L’Abandon des Afghans

 
Soldats australiens et afghans avant une opération - OTAN

Soldats australiens et afghans avant une opération - OTAN

 

Lorsque les Austro-germano-russes se partageaient la Pologne au XVIIIe siècle, les Polonais disaient du royaume des lys que «la France est trop loin comme Dieu est trop haut dans le ciel». Aujourd’hui, ce n’est pas une nation sœur, une alliée de longue date, une cousine catholique qui appelle au secours. Aujourd’hui, ce sont des serviteurs de la France qui supplient la République de les aider. Retour sur un abandon.

La France est intervenue en Afghanistan avec une large coalition internationale pour annihiler l’organisation terroriste Al-Qaeda qui était en partie hébergée sur le sol afghan par ses partenaires talibans. Cette guerre a commencé en 2002. En 2012, le président François Hollande, sagement, ordonne le retrait de l’armée française d’Afghanistan. Le conflit était devenu interminable, faute d’objectifs viables depuis l’extirpation d’Al-Qaeda.

Durant cette décennie, l’armée française s’est distinguée par une «French Touch» que les Américains-copieurs intelligents-ont reproduit plus tard dans leurs quelques succès irakiens. Il s’agit de tactiques de contre-insurrection dont le but est de gagner «le cœur et les esprits» en se rapprochant des populations civiles. Cette culture de contre-insurrection a été acquise par l’armée française durant les guerres de colonisation, sur l’île de Madagascar et au Maroc et durant les conflits de décolonisation d’Indochine et d’Algérie.

Or, à toutes les époques, la langue est le premier ennemi à abattre pour séduire une population. L’armée française a ainsi eu l’habitude de recourir à des interprètes locaux ou d’en former sur place. L’Afghanistan n’y fait pas exception. Environ 800 «PCRL», «personnels civils de recrutement local» ont travaillé au service de la France. Leur seule arme était leur connaissance de la langue de Molière. Ils ont été les éléments nécessaires au succès des opérations françaises.

Mais, en 2012, quand nos troupes se sont retirées, la guerre n’est pas finie et les talibans sont avides de vengeance contre ceux qui ont aidé les «croisés». Or, les interprètes afghans n’ont pas été évacués vers l’Hexagone.

Aujourd’hui, ces hommes et leurs familles sont à la merci de nos anciens ennemis. Les rues de Kaboul ont été endeuillées par les assassinats de nos interprètes. Certains ont fui. D’autres se cachent comme des coupables. Coupables de quoi ? D’avoir aidé la France ? D’avoir cru en les idéaux qui forgent notre gloire ?
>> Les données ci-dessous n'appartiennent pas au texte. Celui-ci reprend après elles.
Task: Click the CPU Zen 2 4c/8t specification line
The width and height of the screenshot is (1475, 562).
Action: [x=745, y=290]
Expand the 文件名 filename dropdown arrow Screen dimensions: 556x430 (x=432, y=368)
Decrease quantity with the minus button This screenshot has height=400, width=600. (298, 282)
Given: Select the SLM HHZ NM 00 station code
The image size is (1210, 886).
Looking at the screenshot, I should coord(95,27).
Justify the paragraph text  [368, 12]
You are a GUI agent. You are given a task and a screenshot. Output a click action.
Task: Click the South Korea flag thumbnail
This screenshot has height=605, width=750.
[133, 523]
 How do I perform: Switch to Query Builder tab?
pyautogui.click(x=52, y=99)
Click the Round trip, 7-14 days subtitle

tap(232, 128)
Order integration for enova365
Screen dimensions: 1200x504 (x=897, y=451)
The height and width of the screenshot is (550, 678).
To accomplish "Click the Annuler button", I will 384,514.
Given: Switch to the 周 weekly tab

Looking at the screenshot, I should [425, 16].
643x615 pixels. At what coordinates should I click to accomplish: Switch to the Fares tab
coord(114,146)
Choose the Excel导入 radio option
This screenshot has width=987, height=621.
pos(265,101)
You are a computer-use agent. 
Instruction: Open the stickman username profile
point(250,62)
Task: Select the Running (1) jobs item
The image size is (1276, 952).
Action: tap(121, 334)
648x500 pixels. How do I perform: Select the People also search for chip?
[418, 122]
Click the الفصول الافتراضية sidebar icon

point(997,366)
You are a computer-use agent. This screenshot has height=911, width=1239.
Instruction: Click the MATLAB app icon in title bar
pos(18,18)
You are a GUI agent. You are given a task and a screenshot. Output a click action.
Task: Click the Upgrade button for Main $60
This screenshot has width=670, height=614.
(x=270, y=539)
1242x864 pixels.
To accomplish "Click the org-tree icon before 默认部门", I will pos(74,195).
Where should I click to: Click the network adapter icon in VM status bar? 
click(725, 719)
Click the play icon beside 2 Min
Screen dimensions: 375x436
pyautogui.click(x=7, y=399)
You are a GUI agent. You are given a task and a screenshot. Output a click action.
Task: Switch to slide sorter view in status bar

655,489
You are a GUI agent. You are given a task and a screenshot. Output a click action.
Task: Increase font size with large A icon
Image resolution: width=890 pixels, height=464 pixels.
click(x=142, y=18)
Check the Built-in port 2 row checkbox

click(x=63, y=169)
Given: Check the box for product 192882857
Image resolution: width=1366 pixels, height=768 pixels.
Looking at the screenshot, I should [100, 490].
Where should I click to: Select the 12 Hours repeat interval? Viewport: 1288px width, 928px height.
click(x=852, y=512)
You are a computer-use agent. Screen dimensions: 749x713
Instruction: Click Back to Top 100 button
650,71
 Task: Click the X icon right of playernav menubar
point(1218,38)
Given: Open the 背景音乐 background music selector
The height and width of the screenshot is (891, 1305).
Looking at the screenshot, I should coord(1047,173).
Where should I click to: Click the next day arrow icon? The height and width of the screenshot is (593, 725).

Plusieurs fois, les demandes de visa de nos interprètes ont été refusées. Trop en sont morts. Après des années d’inaction, quelques parlementaires de la commission Défense de l’Assemblée nationale ont demandé des éclaircissements sur cette situation intolérable.

Il est que temps la France rompe avec cette atroce habitude des «jouets de l’Histoire». La tragédie des harkis ne doit pas se reproduire. La France ne peut pas abandonner encore une fois ses auxiliaires et leurs proches. Il en va du devoir du gouvernement d’accueillir avec dignité au sein de la Nation ces interprètes. On ne se déshonore qu’en refusant le secours à ceux qui ont servi les armes de France au péril de leur vie. Comme l’écrivait Aragon :

«Nul ne semblait vous voir français de préférence

Les gens allaient sans yeux pour vous le jour durant

Mais à l’heure du couvre-feu des doigts errants

Avaient écrit sous vos photos MORTS POUR LA FRANCE

Et les mornes matins en étaient différents»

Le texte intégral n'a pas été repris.